Martedì, 16 Luglio 2024
Cronaca San Giustino

Agli arresti domiciliari senza corrente elettrica, non sente i Carabinieri al citofono: accusato di evasione

L'uomo aveva litigato con la famiglia che aveva poi lasciato l'abitazione, tagliando tutte le utenze. Il giudice lo assolve

Era agli arresti domiciliari, ma quando i Carabinieri vanno a controllare non lo trovano e lo denunciano per evasione.

In Tribunale, però, viene assolto: i parenti avevano staccato la corrente elettrica e il campanello non funzionava.

L’uomo, difeso dagli avvocati Marco Gambuli e Federico Bettelli, era agli arresti domiciliari a seguito di un arresto per reati all’interno della famiglia e nei confronti dei parenti conviventi.

Quando il giudice, dopo la convalida, gli aveva concesso la misura dei domiciliari nella sua abitazione, a San Giustino, i parenti conviventi avevano deciso di prendere le loro cose e andarsene. Prima, però, avevano disdetto le utenze di luce, acqua e gas.

Così quando i militari si sono presentati a casa per verificare il rispetto dell’obbligo imposto dal giudice, non hanno trovato nessuno. Solo che l’imputato era nella sua abitazione, al freddo e al gelo, senza corrente elettrica e senza aver sentito il campanello suonare.
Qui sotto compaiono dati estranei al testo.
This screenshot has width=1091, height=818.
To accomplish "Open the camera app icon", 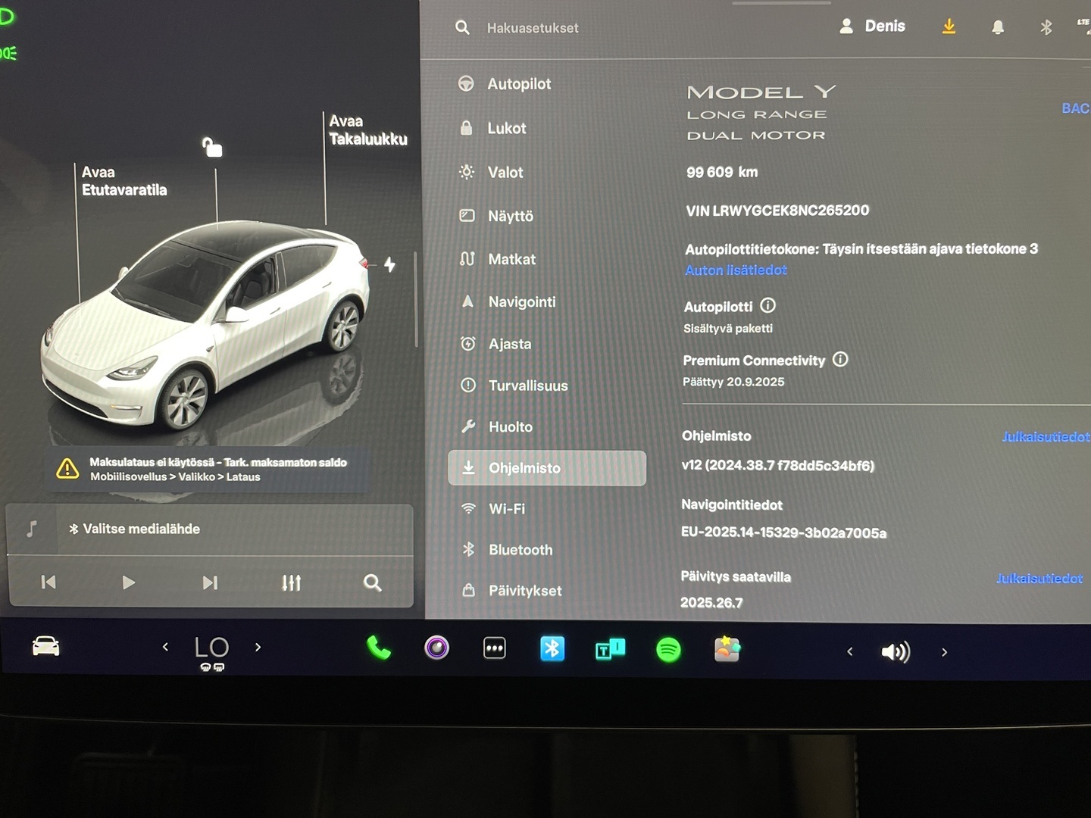I will [436, 648].
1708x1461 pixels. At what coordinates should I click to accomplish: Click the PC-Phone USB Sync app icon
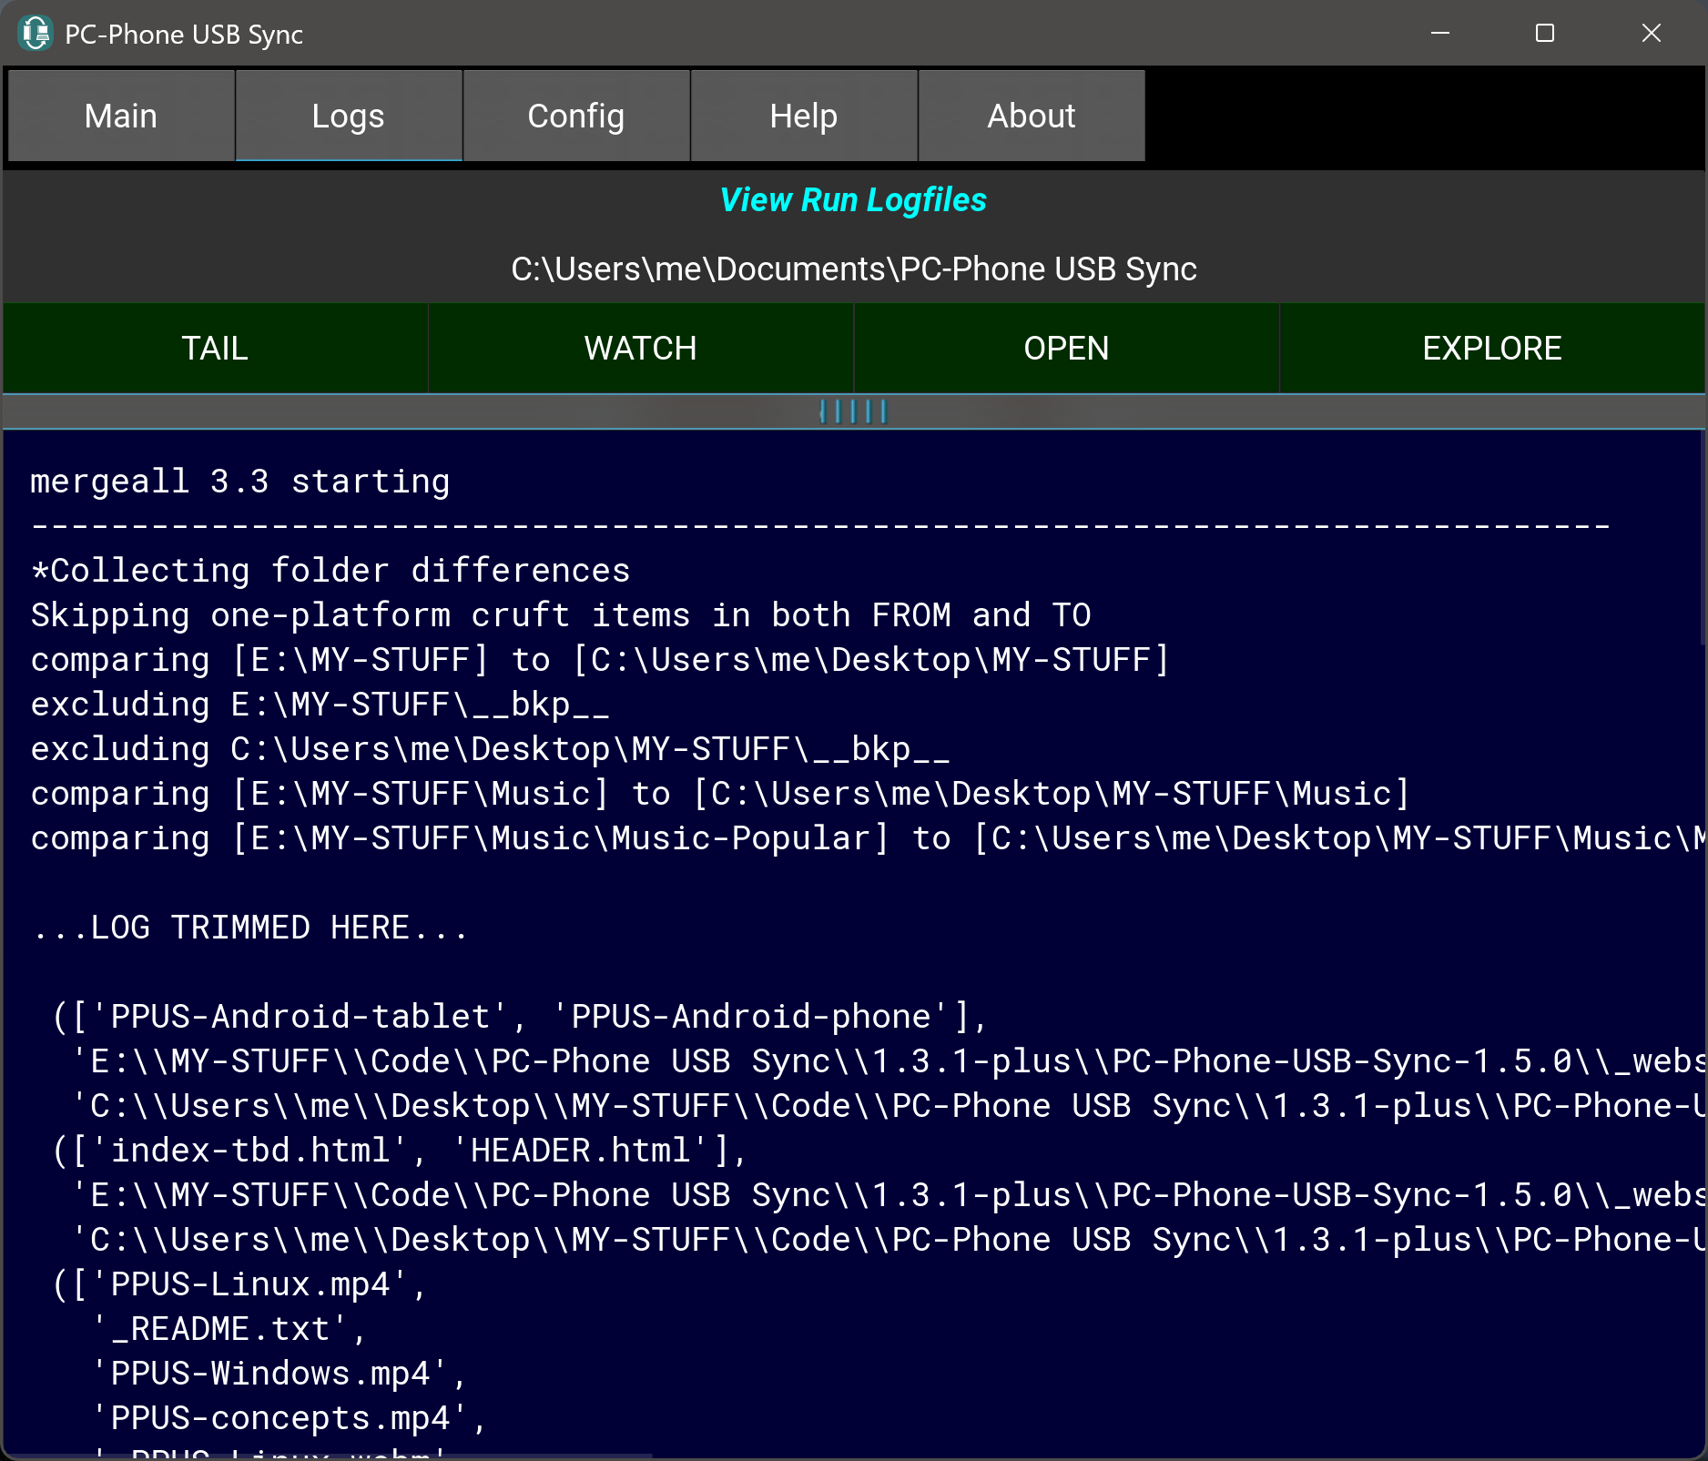point(36,34)
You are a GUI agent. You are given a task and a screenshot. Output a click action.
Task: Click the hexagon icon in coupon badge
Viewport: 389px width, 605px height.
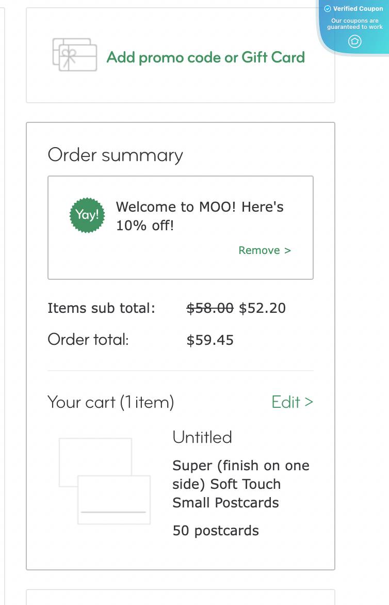coord(354,41)
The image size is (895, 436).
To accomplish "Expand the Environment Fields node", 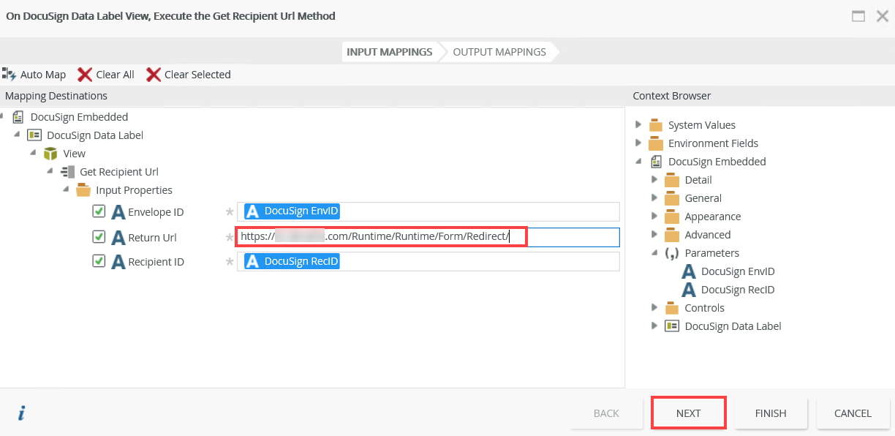I will coord(638,143).
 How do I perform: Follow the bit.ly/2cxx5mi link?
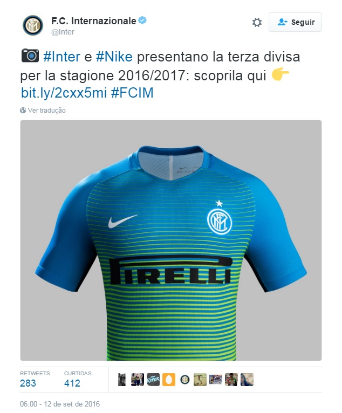(x=64, y=93)

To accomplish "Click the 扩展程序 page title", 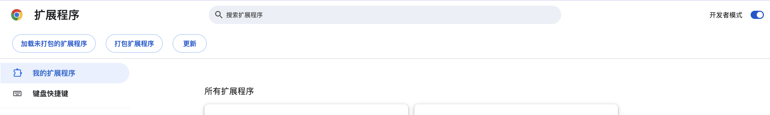I will pos(57,15).
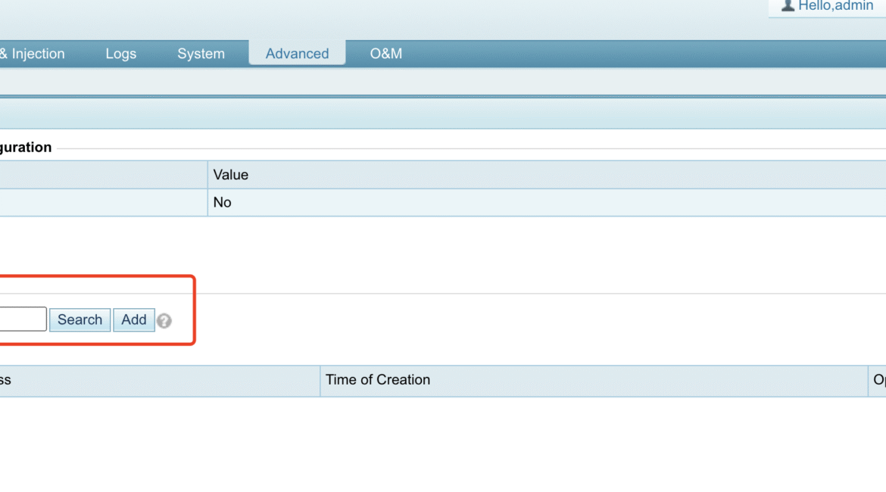Go to the O&M tab

(x=385, y=53)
Era, così, scattata la denuncia e un nuovo processo. Davanti al giudice ha testimoniato il fratello, riconoscendo che nella casa non c’era la corrente elettrica e che l’imputato non era evaso, solo non aveva sentito i Carabinieri che effettuavano il controllo.

Il giudice ha ritenuto di dover assolvere l’imputato dal reato di evasione.